→ PROVIDED RECORDS

'''

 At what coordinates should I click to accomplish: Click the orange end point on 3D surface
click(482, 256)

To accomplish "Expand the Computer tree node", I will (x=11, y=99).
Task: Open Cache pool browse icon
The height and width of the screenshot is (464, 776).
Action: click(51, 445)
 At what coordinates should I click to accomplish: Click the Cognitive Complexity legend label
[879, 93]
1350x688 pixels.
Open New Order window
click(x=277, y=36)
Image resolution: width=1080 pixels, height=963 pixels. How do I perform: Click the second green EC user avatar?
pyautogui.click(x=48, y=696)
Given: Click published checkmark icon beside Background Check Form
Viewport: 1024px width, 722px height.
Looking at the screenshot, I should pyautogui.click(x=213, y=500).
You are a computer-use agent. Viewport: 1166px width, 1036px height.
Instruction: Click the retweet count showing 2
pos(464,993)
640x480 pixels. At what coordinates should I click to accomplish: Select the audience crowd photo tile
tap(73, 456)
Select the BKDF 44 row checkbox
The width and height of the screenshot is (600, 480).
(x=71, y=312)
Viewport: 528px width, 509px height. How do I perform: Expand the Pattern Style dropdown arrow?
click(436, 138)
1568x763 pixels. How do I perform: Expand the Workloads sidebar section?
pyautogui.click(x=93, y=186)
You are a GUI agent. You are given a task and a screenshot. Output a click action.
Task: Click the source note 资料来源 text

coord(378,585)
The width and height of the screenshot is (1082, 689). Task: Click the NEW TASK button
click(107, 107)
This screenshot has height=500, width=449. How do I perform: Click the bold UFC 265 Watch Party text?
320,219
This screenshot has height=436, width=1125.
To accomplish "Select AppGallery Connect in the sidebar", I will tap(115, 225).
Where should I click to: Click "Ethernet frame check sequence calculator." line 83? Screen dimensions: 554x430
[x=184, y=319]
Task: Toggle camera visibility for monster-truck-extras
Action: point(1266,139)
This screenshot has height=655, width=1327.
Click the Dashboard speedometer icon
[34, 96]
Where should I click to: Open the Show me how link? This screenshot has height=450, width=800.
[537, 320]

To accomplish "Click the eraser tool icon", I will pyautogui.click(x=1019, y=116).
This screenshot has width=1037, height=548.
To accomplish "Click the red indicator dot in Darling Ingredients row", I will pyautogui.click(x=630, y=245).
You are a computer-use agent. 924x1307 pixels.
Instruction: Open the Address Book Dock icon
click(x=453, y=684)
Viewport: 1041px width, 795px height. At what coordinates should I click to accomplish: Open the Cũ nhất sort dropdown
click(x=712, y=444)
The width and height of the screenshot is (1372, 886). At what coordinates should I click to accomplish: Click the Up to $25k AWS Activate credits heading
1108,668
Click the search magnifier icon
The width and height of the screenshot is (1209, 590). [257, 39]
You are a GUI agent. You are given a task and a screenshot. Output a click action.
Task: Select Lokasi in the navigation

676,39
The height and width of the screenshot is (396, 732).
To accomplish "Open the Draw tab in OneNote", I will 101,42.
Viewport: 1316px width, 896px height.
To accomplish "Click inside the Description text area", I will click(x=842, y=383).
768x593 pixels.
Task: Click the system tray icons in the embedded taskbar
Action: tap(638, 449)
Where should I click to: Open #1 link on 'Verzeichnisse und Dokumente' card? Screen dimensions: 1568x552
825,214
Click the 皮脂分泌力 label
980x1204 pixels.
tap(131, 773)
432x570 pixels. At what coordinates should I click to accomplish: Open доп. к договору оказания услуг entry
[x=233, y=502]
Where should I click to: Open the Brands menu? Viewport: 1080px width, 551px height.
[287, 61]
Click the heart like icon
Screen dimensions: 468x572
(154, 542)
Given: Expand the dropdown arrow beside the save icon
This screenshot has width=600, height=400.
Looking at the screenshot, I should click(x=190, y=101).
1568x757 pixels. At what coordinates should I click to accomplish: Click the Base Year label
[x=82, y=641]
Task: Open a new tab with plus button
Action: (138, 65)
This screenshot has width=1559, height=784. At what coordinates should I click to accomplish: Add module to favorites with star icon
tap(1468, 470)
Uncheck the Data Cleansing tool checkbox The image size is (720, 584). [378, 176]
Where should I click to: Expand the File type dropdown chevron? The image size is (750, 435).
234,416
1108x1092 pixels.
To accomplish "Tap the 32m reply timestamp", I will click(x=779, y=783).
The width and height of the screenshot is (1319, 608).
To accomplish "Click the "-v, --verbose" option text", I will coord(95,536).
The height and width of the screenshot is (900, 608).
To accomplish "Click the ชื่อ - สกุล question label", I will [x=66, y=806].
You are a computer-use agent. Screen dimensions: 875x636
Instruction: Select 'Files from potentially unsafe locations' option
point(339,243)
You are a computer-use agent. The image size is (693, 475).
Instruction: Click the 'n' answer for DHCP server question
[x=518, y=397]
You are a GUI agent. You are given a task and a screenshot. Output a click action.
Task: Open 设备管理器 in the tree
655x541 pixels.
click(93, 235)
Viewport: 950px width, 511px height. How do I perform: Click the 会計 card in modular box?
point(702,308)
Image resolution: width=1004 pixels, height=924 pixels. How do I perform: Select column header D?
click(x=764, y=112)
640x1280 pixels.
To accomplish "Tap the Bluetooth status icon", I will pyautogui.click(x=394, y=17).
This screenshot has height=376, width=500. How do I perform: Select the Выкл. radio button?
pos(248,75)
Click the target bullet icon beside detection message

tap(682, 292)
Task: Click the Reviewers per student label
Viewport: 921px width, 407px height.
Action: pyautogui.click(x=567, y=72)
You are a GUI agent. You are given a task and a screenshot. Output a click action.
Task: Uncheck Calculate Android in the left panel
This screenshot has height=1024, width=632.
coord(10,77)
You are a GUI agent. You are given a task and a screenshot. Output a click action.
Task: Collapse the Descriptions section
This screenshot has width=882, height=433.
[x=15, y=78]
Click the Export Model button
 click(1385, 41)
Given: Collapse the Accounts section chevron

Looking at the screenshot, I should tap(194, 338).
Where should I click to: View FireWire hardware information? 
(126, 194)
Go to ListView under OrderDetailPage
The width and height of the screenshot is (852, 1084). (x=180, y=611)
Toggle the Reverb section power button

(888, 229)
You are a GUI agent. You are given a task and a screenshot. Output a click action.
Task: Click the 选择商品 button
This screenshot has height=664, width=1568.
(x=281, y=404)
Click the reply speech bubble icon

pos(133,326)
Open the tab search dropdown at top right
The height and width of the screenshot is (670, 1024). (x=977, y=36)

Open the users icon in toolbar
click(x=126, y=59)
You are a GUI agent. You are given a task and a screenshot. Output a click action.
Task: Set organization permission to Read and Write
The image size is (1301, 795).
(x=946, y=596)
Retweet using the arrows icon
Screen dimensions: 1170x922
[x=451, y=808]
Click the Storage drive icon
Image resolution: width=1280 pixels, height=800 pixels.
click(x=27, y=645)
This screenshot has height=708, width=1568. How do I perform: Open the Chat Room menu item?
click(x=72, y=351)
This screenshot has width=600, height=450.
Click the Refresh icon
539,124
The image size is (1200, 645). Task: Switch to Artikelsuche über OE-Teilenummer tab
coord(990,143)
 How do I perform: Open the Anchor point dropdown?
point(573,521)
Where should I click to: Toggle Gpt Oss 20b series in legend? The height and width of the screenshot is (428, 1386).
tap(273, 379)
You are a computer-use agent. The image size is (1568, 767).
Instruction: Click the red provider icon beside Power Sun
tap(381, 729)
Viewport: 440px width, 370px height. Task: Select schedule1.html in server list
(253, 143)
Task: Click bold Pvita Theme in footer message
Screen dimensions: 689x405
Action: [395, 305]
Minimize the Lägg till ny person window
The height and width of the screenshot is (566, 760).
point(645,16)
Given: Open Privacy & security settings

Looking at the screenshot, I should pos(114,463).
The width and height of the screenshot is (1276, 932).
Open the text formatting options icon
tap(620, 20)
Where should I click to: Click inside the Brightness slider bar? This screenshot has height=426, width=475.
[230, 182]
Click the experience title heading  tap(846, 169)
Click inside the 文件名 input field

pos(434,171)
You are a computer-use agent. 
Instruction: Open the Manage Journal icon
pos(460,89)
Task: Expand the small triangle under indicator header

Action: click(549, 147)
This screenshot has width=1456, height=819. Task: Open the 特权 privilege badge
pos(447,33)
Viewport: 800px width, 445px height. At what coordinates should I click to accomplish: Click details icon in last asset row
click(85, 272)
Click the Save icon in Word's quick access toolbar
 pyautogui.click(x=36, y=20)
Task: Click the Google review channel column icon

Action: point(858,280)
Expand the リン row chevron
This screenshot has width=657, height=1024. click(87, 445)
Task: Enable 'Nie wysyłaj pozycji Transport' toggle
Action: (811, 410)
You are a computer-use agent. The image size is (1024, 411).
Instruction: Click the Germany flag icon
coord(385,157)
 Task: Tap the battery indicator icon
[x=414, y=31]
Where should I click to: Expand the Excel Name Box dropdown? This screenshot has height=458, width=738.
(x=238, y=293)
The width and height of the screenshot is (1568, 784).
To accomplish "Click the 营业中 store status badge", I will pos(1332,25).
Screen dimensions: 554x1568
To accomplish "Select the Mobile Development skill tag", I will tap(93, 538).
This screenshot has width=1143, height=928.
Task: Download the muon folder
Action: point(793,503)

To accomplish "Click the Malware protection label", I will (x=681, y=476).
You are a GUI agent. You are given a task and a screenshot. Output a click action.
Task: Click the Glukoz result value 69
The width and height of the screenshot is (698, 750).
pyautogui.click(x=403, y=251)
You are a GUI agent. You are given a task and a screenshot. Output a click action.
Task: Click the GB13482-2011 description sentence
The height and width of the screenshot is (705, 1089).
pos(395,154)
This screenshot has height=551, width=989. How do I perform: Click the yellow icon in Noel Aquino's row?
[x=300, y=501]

'''

→ INSTRUCTIONS FOR THE TASK
The answer must be all the lines above that hold the word "status".

→ FINISHED EXERCISE
To accomplish "Tap the Bluetooth status icon", I will pyautogui.click(x=394, y=17).
To accomplish "Click the 营业中 store status badge", I will pos(1332,25).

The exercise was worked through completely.